Defendants-appellants Timothy K. Isaac and Common Sense Beauty, LLC 

(together, the “Defendants”) appeal from the district court’s order enforcing a 

settlement agreement between the Defendants and The Affiliati Network, Inc. 

(“Affiliati”), the plaintiff-appellee. On appeal, the Defendants argue that the district 

court erred in rejecting their due process argument and adopting the magistrate 

judge’s Report and Recommendation, and in denying their motion to alter or amend 

the judgment. After a careful review, we affirm.

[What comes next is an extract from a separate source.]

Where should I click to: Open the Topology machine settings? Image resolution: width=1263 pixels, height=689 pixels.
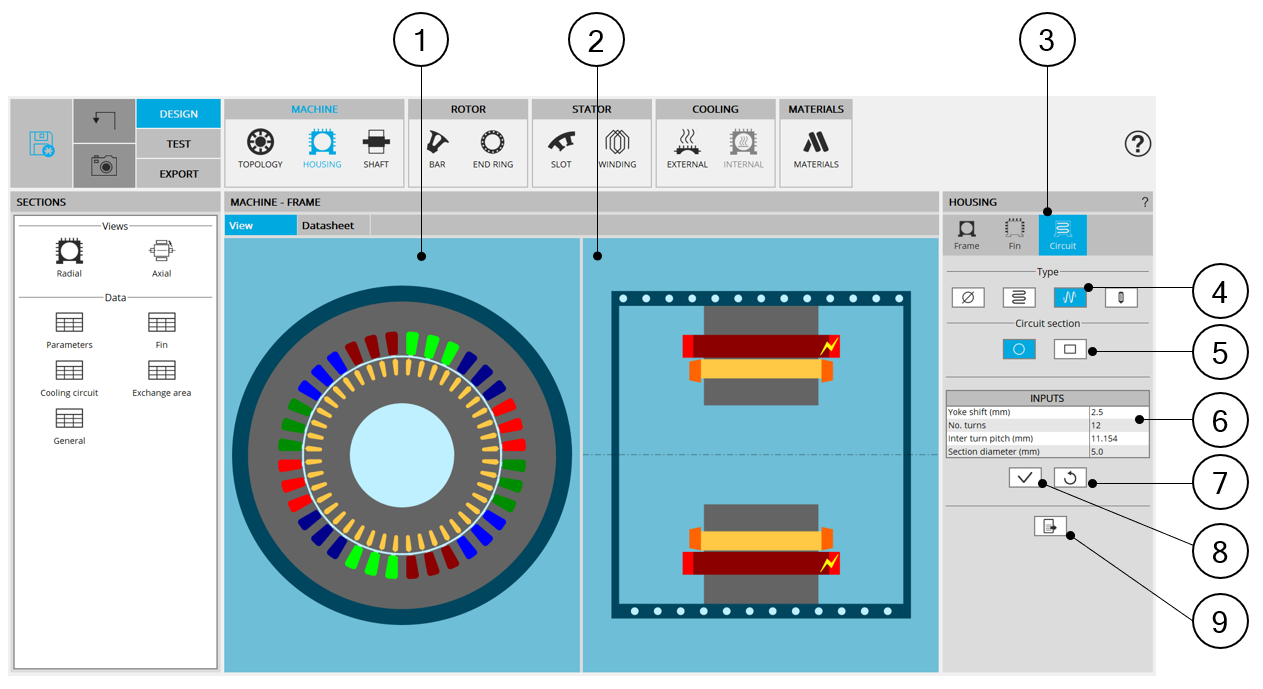pyautogui.click(x=260, y=148)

The relevant facts, for purposes of this appeal, are these. Affiliati is a webbased marketing company that receives commissions for generating sales for its 

clients. Common Sense Beauty sells beauty and dietary supplement products, and 

Isaac is the sole member of this limited liability company and is its CEO. In April 

2017, the Defendants engaged Affiliati’s services to promote the sale of their 

products online. In return, the Defendants agreed to pay Affiliati for these services. 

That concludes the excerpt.